A Very Versatile Product

As you are aware, life insurance is traditionally used to replace an income or retire a debt, but there are many ancillary uses as well.  I previously wrote about using it to pay estate taxes, protect a pension and to equalize an estate.  Today I will discuss other potential uses.

The first example is that of a 75 year-old widow with $100,000 in a low yielding CD which she plans on leaving to her grandchildren.  The $100,000 could be repositioned into a single premium guaranteed universal life policy with a face amount of $164,500.  The life expectancy of a 75 year-old female is 12 years, and the internal rate of return (IRR) after 12 years on the policy just described is approximately 4.25%, which of course is tax free.

I am often asked how likely it is that a 75 year-old can qualify for life insurance, and the answer is more often than you think.  Now obviously some 75 year-olds are uninsurable (as are some 35 year-olds), but many, if not most, could qualify for some type of policy.

The second example is that of a well-to-do couple, but who are still under the federal estate tax threshold ($10,900,000), so insurance isn’t necessary.  But as an alternative investment to further diversify their portfolio, they could procure a $2,000,000 second-to-die policy for an annual premium of $18,673.  The joint life expectancy of a 60 year-old couple is 32 years and the tax free IRR at that point is 6.53%.  That equates to a 10.05% return in the 28% federal income tax bracket.

The last example is charitable giving.  Rather than give an age-specific example, I will just explain the concept.  Oftentimes, charitable gifts are part of a pledge and are ongoing for a number of years.  In such a case, the charity can procure a policy on the donor, the type of which best satisfies their objectives between current income and future income.

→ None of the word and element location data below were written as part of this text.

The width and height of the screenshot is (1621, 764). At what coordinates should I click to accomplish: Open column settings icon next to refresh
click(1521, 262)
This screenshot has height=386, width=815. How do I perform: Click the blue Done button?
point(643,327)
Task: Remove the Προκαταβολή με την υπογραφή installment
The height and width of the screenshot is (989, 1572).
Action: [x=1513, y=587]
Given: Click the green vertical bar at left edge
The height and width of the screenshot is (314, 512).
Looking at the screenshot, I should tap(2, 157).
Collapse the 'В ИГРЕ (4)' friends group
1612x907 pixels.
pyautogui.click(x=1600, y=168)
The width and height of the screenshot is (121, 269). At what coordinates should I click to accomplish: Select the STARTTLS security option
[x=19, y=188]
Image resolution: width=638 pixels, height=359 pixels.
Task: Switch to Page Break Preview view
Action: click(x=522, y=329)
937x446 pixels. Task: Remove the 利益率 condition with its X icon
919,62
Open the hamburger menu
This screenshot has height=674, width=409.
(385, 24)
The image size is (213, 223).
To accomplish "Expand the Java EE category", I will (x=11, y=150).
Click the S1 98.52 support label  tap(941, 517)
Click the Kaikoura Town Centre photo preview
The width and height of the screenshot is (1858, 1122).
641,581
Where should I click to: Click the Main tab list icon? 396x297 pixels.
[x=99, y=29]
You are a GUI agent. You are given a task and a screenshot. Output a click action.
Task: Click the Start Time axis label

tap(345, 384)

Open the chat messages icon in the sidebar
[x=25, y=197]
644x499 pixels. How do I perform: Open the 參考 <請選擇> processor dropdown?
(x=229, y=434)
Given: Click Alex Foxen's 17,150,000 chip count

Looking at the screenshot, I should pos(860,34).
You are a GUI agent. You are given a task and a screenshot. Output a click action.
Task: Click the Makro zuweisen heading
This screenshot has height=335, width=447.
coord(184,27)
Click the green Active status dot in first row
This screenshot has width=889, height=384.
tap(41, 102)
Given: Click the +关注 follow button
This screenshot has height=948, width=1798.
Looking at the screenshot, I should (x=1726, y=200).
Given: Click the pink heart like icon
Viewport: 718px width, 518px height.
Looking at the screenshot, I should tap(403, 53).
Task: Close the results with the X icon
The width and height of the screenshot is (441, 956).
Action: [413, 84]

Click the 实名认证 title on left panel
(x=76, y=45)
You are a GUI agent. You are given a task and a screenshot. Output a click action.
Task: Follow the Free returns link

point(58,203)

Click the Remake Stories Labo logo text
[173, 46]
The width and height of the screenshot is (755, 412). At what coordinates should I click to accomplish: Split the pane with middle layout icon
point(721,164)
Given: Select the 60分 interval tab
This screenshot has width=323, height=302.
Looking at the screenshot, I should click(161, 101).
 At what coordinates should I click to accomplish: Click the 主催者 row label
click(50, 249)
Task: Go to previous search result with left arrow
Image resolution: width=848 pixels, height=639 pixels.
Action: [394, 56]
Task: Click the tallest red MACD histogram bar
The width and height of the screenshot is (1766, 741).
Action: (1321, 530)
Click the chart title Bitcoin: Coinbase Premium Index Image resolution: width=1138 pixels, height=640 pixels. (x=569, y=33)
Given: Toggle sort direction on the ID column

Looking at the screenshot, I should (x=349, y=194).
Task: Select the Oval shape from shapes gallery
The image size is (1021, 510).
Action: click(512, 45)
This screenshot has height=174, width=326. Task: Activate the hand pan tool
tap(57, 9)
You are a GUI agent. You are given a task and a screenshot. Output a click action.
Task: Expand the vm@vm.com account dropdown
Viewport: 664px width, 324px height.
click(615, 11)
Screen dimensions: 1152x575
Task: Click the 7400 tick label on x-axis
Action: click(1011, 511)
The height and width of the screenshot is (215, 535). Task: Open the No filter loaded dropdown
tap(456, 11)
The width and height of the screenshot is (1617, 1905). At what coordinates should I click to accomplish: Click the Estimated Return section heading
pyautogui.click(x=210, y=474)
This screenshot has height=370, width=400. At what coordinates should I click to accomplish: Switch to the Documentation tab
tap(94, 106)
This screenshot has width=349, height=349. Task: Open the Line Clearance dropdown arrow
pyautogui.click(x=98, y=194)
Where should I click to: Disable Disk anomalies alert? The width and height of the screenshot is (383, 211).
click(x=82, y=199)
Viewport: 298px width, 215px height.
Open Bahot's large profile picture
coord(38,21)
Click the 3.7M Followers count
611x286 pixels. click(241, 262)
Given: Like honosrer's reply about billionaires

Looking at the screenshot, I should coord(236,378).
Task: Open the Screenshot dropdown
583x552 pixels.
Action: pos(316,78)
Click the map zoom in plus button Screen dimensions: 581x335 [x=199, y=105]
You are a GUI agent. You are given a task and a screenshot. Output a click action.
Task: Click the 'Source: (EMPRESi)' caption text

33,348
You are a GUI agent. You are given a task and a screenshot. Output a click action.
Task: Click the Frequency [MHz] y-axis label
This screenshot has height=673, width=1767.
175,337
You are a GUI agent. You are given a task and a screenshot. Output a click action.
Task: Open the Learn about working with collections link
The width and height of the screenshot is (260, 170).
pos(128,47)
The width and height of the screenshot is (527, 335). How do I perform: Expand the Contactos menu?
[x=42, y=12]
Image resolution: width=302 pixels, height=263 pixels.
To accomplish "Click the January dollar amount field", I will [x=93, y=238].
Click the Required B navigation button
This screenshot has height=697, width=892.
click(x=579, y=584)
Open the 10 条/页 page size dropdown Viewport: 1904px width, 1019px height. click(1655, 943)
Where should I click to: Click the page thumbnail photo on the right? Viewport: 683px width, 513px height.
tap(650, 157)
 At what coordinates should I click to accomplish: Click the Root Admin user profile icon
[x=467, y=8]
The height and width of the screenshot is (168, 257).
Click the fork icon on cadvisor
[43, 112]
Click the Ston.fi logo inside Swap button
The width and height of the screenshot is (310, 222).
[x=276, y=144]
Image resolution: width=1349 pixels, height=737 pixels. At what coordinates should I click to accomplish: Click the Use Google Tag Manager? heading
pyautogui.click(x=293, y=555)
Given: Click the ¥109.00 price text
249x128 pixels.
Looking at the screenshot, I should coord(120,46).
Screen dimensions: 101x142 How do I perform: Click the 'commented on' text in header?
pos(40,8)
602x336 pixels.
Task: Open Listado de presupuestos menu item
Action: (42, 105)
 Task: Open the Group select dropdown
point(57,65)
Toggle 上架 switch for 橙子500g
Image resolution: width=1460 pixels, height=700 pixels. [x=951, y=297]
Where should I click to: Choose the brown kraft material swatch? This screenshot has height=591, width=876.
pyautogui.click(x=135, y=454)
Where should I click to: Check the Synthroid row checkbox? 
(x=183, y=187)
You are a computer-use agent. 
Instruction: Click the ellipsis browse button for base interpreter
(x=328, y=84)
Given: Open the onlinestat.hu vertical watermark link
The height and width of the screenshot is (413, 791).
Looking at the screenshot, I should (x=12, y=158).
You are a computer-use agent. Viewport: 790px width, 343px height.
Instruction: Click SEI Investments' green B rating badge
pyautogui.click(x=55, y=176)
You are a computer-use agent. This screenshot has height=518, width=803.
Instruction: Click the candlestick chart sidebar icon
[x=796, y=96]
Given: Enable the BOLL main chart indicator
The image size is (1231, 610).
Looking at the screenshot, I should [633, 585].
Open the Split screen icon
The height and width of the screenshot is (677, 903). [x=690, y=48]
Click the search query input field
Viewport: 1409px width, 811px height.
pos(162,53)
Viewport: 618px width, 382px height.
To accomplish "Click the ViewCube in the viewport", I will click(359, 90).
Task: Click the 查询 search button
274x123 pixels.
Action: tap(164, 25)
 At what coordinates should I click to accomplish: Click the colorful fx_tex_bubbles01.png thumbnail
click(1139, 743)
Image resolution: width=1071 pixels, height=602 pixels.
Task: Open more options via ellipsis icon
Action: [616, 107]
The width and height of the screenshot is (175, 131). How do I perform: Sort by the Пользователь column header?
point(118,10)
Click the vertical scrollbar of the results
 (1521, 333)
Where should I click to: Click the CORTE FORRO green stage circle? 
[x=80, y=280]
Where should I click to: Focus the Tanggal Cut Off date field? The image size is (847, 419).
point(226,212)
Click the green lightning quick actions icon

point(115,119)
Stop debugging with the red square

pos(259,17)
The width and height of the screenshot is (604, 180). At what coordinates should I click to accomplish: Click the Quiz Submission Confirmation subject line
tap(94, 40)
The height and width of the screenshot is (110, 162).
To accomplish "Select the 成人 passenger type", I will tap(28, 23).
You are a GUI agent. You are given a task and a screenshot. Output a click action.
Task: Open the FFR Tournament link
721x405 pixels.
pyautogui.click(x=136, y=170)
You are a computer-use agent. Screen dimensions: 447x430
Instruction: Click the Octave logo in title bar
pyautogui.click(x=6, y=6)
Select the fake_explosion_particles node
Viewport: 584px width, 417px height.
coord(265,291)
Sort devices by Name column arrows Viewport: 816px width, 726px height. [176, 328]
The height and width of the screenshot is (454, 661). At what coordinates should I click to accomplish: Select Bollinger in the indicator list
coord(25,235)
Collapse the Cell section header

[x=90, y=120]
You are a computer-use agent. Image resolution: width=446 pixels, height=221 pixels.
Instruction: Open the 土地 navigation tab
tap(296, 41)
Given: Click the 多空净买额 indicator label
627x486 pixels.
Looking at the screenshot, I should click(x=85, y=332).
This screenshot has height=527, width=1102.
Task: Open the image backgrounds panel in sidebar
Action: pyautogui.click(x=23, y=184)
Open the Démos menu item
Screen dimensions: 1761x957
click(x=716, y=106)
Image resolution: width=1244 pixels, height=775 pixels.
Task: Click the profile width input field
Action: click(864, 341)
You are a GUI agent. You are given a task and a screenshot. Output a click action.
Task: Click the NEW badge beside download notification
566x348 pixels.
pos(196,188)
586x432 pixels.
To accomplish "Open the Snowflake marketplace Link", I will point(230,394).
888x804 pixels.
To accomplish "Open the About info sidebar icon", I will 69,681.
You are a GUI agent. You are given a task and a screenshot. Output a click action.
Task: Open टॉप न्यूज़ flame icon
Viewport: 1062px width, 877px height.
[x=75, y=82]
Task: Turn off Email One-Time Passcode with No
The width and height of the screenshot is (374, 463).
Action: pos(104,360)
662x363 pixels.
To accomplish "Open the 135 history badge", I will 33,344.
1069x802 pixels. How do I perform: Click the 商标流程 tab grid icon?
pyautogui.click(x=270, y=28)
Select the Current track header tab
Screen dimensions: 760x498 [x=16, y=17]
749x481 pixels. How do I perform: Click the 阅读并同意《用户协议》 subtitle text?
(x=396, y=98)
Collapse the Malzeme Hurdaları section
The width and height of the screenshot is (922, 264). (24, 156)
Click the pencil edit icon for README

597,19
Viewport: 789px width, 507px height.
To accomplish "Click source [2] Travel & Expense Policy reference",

The charity would be the owner and beneficiary of the policy and would use the donor’s contribution to pay the premium.  The donor would still receive a tax deduction for the contribution.

To summarize, life insurance can be used to replace an income, retire a debt, pay estate taxes, insure a pension, equalize an estate, increase a bequest, as an alternative investment and in charitable giving.  It appears to have as many uses as duct tape!